The photos of those moments were incredible and the feelings and words that came out of those days were immeasurably powerful.
But isn’t a march sometimes mistaken for a placebo? An instant pick-me-up before the swift slide back into reality?

Recognition


I recognise that this is a desperately cynical simplification of a situation that is far more complex than I’m allowing it to be seen as here and I apologise for that. But, I’m simplifying it for a purpose, to prove a point about the guilt we bestow on others. For me, it's about realising the kind of person, and journalist that I both am and want to become.

The journalist and all-round hilarious wordsmith Dolly Alderton summed up my feelings perfectly in an interview she recorded with Emma Gannon, another brilliant author and blogger, for Gannon’s podcast Ctrl Alt Delete. Alderton said that, although she has opinions that are just as strong as the next person, she doesn’t feel the need to shout about them within her writing. Get her down the pub however and that's a totally different matter.

Alderton believes in being a fierce and potent storyteller rather than a fierce and potent opinion writer. The problem, as she so eloquently explained, is that you are often seen to be, and made to feel like, an inadequate journalist if you can’t and won’t write about your own opinions.

This segment of the interview couldn’t have resonated more strongly with me. I constantly feel as if the writing I produce isn’t good enough, isn’t worthy enough, because I’m not always articulating my fiery, strong and serious opinions, unless it’s of course about really life changing situations like finding love on Bumble.

Interpretation


So, if I'm being honest, I don't know what my conclusion is. And I don't know how you'll interpret my ramblings. I don't even really know how to interpret them myself. Every time I have this debate with different people face-to-face, I seem to change my mind or at least alter my opinion. I don't think that what I'm saying here is the right way to feel. But I'm also saying that I don't think it's the wrong way either.
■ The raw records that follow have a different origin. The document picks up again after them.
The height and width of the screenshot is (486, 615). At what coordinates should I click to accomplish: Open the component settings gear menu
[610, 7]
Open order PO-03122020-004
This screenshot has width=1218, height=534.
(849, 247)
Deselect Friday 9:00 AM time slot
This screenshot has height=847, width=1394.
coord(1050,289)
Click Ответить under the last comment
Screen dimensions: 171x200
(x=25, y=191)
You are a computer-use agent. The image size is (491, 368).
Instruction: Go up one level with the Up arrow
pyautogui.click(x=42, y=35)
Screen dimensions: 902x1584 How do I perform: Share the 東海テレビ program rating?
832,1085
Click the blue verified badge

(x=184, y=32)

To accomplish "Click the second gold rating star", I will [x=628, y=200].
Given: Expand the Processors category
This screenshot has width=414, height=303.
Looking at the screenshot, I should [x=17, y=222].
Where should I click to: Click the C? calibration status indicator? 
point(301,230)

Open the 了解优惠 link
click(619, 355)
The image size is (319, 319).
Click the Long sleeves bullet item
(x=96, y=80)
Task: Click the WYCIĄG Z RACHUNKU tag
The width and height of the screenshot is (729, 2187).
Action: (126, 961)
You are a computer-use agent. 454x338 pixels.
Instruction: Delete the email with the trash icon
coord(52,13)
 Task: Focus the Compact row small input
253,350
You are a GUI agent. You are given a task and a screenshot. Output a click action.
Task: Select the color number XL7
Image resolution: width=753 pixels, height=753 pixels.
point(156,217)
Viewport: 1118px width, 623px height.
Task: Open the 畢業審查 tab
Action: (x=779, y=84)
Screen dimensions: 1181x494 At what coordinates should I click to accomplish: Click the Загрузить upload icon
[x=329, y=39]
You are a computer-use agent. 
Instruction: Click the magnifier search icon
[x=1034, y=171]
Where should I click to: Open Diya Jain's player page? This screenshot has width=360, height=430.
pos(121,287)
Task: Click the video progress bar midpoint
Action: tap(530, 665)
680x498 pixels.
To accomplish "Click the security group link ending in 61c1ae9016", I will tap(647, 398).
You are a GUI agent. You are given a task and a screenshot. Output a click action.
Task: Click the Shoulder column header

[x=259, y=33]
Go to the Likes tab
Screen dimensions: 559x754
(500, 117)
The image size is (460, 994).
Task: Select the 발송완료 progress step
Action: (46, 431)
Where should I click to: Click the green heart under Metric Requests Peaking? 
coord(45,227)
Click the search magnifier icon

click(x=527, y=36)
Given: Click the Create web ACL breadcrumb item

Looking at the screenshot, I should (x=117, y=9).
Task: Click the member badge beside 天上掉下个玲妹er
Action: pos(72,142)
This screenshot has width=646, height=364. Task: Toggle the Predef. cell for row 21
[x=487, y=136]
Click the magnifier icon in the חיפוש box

It is simply, one writer's opinion.

Some people are born storytellers rather than protesters. And some people were born to raise their voice against that which they actively disagree. Neither is more right than the other. We shouldn’t judge a person for being something that we’re not. We should look at them, and their writing, for who they are and for how they stay true to their own principles.

Addition


It is, of course, International Women's Day tomorrow. There are marches taking place around the world with brilliant and courageous women organising them and amazingly inspiring women, and men, who will no doubt be taking part in them.

This is NOT a post to say that I don't support the marches or truly believe in what they're marching for. Because I do, I really do. This is simply a commentary that came to me on the bus, so I wrote it down in my iPhone notes and thought I'd share it with you.

Do let me know what you think, I'd love to hear it.

Because we are all entitled to an opinion and to also debate that opinion with others who perhaps don't share in our opinion.

We are also allowed to change our minds, as many times as we like. That's the nature of being an imperfect human.

People resist in their own way, some by marching, some by writing and countless others by doing whatever they need to do to feel strong. Our resistance is what brings us together, even if the act by which we chose to showcase that resistance is different.

Our acts of resistance should be our acts, just that. We need to find the things that help us resist, that help us to fight back any which way we know how.

Some people were born to march. To them I say, you are incredible. And, I'm not going to lie, I will probably join you in the future. At the moment though, I’m with you wholeheartedly in spirit.

For me, and many others like me?

Well, I believe that we were born to tell the stories of those marchers.